## Source passage
|---|

In one of Chuck Martin's previous works, Tough Management, he recommends "seven winning ways to make tough decisions easier, deliver the numbers, and grow the business in good times and bad." None of the "ways" is a head-snapper, nor does Martin make any such claim. The substantial value of this book is derived, rather, from responses by more than 2,000 senior executives and managers in 50 countries who participated in a survey conducted by NFI Research, Martin's firm. They completed a brief survey segment every two weeks over a period of 24 months. That is a key point because, over time both circumstances and respondents' reactions to them change. The final survey results thus have much greater credibility. Martin operates a global idea exchange and research engine with a network base of more than 2,000 senior executives and managers from more than 1,000 companies in more than 50 countries, including half of the Fortune 500. His observations and recommendations are thus based on an abundance of real-world data that he and his NFI associates continue to accumulate and then evaluate with meticulous care.
In this volume, which he co-authored with Peg Dawson and Richard Guare, Martin develops in much greater depth many of the core concepts introduced in his previous books. For example, insights concerning how both individuals and collaborative teams can achieve and then sustain superior performance by leveraging their strengths (i.e. talents, skills, temperament, and experience) when completing tasks for which those strengths are most appropriate. In this volume, the authors assert that there are certain brain functions starting at birth "and they are "`hardwired'" into every individual. Brain researchers have found that these skills are fully developed by the time you become an adult. These skills are called `Executive Skills' because they help you execute tasks." OK but so what?

|---|

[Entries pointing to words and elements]
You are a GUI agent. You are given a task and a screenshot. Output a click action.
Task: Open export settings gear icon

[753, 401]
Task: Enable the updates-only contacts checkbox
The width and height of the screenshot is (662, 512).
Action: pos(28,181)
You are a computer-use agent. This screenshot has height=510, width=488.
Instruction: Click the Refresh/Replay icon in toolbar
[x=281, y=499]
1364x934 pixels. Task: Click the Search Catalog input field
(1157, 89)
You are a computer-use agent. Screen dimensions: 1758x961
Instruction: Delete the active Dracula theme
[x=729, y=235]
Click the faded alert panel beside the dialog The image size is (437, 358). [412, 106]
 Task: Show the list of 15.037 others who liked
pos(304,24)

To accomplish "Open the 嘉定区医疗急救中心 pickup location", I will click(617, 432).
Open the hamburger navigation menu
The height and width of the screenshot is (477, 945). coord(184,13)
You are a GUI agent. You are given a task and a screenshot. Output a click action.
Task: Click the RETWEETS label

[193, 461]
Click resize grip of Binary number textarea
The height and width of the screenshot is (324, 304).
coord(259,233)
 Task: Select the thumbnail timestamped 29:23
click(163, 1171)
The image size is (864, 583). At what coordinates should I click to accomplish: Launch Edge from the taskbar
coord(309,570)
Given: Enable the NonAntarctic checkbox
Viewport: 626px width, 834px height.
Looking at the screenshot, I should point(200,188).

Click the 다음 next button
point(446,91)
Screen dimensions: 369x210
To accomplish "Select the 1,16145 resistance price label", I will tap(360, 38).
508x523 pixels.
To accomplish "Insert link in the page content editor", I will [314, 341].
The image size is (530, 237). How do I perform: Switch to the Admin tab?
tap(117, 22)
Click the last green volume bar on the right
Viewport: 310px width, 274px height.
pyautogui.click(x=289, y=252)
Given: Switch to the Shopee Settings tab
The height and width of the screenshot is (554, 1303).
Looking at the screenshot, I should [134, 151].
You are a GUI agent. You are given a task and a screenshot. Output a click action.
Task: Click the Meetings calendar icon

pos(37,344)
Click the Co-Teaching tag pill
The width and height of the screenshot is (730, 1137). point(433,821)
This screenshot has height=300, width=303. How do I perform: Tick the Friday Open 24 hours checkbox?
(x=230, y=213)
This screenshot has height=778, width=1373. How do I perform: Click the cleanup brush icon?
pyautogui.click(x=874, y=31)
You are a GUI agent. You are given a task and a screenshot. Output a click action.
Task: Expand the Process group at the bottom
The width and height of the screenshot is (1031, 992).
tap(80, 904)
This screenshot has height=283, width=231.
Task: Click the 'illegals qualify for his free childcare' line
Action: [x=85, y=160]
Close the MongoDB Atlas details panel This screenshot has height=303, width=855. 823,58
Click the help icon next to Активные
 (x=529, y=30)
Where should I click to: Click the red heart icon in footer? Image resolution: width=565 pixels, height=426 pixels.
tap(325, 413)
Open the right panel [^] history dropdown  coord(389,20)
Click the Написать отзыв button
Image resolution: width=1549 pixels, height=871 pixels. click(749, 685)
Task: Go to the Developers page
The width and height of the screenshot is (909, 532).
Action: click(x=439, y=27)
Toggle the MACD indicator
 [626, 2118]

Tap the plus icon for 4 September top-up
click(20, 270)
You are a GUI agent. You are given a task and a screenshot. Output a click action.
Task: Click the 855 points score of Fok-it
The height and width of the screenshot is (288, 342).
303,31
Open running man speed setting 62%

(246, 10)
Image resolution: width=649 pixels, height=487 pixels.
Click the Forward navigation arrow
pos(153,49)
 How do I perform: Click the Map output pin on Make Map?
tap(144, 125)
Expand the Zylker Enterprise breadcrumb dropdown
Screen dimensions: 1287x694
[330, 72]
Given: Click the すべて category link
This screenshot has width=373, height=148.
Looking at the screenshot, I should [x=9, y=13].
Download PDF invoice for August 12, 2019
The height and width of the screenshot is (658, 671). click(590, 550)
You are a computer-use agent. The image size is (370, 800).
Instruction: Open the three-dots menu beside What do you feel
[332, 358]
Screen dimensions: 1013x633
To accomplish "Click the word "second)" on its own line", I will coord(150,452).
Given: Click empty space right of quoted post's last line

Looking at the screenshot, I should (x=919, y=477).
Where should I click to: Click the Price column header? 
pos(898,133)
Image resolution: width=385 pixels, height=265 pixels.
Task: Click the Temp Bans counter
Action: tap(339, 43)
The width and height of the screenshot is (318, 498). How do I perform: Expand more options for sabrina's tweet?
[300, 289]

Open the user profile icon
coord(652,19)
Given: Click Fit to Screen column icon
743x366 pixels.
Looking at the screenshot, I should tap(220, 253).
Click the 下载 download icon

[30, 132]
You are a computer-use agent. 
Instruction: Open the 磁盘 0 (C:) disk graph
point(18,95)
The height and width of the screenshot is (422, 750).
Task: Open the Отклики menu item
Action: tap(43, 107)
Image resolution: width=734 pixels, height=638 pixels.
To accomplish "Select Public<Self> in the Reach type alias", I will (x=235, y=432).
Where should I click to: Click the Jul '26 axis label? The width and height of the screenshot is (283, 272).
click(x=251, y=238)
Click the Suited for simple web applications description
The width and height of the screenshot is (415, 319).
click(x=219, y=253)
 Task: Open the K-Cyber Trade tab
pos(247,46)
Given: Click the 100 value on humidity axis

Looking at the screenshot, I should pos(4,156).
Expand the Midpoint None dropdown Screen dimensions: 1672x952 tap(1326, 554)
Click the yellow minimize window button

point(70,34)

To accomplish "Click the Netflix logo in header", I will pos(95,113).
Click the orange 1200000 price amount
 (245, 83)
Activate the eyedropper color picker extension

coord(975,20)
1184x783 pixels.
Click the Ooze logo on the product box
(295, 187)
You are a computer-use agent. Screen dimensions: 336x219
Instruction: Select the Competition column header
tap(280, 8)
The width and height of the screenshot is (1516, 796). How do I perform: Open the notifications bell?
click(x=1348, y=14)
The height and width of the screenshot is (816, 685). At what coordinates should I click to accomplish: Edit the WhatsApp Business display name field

|---|

## Request 1
Quote the review word for word, starting with "In this volume, which" and going on through "but so what?".
## Request 2
Print the lines of the records starting with the line with "Task: Go to the Developers page" and going on through the line with "Action: tap(339, 43)", reproducing each one unchanged.
The review and the records come from separate, unrelated sources.

## Solution 1
In this volume, which he co-authored with Peg Dawson and Richard Guare, Martin develops in much greater depth many of the core concepts introduced in his previous books. For example, insights concerning how both individuals and collaborative teams can achieve and then sustain superior performance by leveraging their strengths (i.e. talents, skills, temperament, and experience) when completing tasks for which those strengths are most appropriate. In this volume, the authors assert that there are certain brain functions starting at birth "and they are "`hardwired'" into every individual. Brain researchers have found that these skills are fully developed by the time you become an adult. These skills are called `Executive Skills' because they help you execute tasks." OK but so what?

## Solution 2
Task: Go to the Developers page
The width and height of the screenshot is (909, 532).
Action: click(x=439, y=27)
Toggle the MACD indicator
 [626, 2118]

Tap the plus icon for 4 September top-up
click(20, 270)
You are a GUI agent. You are given a task and a screenshot. Output a click action.
Task: Click the 855 points score of Fok-it
The height and width of the screenshot is (288, 342).
303,31
Open running man speed setting 62%

(246, 10)
Image resolution: width=649 pixels, height=487 pixels.
Click the Forward navigation arrow
pos(153,49)
 How do I perform: Click the Map output pin on Make Map?
tap(144, 125)
Expand the Zylker Enterprise breadcrumb dropdown
Screen dimensions: 1287x694
[330, 72]
Given: Click the すべて category link
This screenshot has width=373, height=148.
Looking at the screenshot, I should [x=9, y=13].
Download PDF invoice for August 12, 2019
The height and width of the screenshot is (658, 671). click(590, 550)
You are a computer-use agent. The image size is (370, 800).
Instruction: Open the three-dots menu beside What do you feel
[332, 358]
Screen dimensions: 1013x633
To accomplish "Click the word "second)" on its own line", I will coord(150,452).
Given: Click empty space right of quoted post's last line

Looking at the screenshot, I should (x=919, y=477).
Where should I click to: Click the Price column header? 
pos(898,133)
Image resolution: width=385 pixels, height=265 pixels.
Task: Click the Temp Bans counter
Action: tap(339, 43)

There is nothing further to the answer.